Nel 1928 il regime fascista istituisce a Ponza una colonia di confino politico. Negli anni successivi vi vengono inviati antifascisti di ogni provenienza ideologica: socialisti, comunisti, repubblicani, anarchici, liberali, sloveni e croati istriani, exponenti del clero non allineato.
Tra i nomi più noti che soggiornano a Ponza ci sono Sandro Pertini (futuro Presidente della Repubblica), Pietro Nenni (futuro vicepresidente del Consiglio), Giorgio Amendola, Umberto Terracini, Mauro Scoccimarro.

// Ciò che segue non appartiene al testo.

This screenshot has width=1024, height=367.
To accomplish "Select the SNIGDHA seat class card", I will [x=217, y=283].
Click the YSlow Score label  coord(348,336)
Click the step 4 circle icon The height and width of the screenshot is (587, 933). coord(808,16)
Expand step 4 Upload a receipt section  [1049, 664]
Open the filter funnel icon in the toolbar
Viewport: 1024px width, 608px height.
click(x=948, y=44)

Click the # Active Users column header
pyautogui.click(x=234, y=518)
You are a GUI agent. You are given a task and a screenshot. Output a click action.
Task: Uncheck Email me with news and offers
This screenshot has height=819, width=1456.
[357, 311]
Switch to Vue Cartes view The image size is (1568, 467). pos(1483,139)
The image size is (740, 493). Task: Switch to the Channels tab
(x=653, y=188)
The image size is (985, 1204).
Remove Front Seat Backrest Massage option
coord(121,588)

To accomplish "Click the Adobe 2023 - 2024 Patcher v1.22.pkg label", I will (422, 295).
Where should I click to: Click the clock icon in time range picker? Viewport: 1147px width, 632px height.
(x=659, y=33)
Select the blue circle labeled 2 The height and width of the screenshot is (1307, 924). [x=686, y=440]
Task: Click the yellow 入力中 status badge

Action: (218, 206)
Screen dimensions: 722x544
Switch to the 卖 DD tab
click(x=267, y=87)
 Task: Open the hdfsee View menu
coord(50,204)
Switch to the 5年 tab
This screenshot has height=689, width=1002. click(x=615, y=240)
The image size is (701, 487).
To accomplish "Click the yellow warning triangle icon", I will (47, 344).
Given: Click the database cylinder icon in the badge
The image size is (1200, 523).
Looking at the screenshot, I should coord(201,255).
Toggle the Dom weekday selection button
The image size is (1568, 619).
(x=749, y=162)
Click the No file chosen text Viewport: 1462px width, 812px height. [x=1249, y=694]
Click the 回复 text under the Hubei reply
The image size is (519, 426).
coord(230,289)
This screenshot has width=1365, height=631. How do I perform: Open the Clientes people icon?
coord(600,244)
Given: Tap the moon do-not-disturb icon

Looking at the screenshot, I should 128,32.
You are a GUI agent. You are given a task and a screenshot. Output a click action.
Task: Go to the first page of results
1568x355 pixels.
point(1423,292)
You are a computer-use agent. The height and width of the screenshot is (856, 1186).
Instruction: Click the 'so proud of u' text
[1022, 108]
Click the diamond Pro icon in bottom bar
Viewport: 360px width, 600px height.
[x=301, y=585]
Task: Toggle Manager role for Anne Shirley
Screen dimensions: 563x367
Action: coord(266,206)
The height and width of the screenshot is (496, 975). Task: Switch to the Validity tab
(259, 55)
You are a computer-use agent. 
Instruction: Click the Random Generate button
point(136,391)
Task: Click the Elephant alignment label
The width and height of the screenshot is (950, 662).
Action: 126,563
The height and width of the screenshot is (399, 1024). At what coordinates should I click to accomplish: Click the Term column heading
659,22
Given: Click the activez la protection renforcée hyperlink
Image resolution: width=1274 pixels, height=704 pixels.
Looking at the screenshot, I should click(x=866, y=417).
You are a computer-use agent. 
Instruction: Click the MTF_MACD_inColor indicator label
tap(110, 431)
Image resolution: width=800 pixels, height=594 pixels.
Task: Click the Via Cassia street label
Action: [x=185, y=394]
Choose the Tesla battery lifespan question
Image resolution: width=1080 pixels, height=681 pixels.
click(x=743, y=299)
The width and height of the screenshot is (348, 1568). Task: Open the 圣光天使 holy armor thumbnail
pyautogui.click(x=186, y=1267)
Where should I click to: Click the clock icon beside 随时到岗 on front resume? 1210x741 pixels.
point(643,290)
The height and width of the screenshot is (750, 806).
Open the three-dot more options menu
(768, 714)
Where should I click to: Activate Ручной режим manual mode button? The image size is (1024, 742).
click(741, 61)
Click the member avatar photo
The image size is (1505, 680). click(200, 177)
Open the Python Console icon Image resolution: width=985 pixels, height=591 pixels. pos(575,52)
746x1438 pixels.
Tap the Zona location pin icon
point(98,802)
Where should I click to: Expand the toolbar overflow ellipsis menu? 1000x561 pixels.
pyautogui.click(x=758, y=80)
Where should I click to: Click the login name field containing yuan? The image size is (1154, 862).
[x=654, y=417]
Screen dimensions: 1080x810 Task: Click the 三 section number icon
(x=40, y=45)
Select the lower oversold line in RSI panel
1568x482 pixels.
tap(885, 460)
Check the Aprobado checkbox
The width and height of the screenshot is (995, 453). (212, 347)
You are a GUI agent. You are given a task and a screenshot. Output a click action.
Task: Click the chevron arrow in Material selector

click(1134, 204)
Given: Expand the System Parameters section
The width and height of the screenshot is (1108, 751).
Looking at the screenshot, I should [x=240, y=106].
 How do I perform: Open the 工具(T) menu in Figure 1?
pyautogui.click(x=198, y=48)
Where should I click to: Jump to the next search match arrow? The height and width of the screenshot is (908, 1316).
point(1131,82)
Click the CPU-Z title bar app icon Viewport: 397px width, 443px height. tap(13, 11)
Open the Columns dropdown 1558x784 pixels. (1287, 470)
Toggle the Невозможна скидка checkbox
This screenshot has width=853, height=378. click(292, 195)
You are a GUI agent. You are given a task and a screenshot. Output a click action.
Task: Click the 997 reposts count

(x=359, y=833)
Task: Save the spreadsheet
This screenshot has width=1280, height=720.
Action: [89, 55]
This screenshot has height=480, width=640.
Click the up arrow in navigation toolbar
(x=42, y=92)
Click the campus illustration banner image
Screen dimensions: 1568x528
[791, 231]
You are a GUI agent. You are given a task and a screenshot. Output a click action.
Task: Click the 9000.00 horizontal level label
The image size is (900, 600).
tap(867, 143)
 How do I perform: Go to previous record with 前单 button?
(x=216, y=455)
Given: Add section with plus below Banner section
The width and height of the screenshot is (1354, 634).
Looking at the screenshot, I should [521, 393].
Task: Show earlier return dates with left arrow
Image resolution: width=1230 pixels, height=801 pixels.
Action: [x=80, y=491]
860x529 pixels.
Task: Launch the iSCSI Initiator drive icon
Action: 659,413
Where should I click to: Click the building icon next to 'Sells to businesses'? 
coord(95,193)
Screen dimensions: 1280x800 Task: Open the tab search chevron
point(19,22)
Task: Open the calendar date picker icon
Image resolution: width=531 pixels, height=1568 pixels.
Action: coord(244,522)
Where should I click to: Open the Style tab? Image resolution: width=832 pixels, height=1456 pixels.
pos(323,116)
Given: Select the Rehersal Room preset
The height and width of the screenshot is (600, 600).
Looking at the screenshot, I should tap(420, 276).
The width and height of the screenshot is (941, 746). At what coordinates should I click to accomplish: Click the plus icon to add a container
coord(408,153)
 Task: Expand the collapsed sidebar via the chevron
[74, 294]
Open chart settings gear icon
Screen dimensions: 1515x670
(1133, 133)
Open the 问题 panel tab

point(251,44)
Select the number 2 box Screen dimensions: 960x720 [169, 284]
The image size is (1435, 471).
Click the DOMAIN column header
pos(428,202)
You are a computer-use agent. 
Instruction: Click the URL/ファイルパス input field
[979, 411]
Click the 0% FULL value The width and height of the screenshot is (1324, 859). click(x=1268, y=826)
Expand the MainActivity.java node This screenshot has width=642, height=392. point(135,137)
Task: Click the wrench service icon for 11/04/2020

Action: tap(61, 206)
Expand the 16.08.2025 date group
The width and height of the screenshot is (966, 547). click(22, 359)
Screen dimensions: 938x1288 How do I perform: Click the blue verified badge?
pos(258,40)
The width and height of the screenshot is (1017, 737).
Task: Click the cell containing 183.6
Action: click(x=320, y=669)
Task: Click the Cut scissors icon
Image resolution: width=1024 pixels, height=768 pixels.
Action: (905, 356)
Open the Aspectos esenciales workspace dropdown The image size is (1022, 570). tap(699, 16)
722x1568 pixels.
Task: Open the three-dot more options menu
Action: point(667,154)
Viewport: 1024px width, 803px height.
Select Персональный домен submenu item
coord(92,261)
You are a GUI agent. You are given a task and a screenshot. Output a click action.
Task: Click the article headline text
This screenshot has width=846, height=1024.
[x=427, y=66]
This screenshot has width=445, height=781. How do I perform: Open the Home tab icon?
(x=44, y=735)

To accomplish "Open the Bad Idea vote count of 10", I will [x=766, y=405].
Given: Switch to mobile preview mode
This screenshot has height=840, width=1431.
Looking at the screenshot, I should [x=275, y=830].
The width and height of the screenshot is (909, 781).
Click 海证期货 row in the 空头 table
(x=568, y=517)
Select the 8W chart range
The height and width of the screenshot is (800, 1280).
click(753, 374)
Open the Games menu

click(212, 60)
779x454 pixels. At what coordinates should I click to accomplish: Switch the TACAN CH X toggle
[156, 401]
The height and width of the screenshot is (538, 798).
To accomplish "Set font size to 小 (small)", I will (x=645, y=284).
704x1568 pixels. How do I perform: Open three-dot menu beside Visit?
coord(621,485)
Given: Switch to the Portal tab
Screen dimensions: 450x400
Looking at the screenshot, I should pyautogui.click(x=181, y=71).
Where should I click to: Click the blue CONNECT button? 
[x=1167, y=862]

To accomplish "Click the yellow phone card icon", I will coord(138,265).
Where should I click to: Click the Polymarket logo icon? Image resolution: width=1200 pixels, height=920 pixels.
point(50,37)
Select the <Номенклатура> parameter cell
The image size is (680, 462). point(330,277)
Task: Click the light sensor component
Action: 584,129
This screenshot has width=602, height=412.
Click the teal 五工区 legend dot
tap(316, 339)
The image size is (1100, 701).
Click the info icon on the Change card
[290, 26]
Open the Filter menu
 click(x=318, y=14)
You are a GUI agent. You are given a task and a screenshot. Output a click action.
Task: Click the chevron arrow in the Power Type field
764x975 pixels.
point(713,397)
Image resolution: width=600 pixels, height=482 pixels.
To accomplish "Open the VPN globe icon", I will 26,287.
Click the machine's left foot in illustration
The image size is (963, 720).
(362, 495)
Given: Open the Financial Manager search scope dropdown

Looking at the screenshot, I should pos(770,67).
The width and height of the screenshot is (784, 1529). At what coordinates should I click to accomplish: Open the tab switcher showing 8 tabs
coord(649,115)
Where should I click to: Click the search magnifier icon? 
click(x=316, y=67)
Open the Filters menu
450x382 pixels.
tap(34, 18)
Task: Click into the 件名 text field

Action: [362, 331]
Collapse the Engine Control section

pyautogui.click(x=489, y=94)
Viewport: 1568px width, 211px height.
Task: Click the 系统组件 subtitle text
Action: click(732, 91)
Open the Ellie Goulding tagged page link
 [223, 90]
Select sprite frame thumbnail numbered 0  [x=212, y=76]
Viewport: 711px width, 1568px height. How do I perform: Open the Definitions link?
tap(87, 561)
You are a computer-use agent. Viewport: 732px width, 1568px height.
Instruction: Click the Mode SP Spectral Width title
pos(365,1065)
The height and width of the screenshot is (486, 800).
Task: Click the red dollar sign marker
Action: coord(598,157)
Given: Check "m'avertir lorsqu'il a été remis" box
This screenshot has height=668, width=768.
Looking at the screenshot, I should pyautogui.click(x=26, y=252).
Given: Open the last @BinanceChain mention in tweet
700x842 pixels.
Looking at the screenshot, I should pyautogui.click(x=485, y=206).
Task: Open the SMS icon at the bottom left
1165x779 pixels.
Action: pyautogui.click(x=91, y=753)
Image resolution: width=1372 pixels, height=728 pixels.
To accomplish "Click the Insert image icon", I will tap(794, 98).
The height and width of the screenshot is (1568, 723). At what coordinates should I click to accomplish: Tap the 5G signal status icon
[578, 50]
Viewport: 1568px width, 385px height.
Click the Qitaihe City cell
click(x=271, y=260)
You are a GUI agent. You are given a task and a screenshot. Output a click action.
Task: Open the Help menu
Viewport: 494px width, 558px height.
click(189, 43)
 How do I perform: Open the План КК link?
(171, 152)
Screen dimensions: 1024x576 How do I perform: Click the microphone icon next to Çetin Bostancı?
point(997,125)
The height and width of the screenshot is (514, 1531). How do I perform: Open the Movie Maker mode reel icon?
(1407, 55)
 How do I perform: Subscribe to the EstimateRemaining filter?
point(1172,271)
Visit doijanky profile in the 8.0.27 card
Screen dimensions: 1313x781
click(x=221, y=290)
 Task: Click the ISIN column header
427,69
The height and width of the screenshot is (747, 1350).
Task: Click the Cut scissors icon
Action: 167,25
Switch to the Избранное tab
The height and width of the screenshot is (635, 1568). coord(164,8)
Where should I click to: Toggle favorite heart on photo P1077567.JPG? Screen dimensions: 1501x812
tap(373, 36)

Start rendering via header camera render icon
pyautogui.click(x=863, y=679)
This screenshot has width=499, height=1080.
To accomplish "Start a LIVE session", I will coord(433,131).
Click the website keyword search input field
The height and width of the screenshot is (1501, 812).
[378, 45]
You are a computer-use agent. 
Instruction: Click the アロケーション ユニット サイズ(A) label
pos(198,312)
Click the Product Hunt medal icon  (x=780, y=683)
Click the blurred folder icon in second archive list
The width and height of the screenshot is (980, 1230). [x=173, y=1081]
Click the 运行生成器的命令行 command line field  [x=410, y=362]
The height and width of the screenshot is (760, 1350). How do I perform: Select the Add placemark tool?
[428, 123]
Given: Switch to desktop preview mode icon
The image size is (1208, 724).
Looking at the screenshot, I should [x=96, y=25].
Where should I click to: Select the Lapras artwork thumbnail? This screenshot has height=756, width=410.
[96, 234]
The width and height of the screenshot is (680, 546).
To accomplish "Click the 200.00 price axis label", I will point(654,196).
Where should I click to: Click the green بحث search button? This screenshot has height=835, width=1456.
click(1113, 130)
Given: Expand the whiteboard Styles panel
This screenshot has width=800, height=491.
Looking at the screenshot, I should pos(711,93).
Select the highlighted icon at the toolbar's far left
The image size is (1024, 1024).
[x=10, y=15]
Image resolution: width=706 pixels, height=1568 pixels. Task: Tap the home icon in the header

È una rete di intelligenze costretta sull'isola che, paradossalmente, consolida nel confino una nuova classe dirigente democratica.
Il 27 luglio 1943, dopo la caduta del regime, è la stessa Ponza ad accogliere — questa volta come prigioniero — Benito Mussolini, trasferito qui per pochi giorni prima di essere portato a La Maddalena e poi sul Gran Sasso. Una simmetria storica che gli isolani ricordano ancora.
Le tracce del confino sono visibili nel centro storico: alcune case del confino restaurate, lapidi, l'archivio comunale. Una passeggiata tematica si fa partendo da Piazza Carlo Pisacane, lungo il Corso, fino al porto vecchio.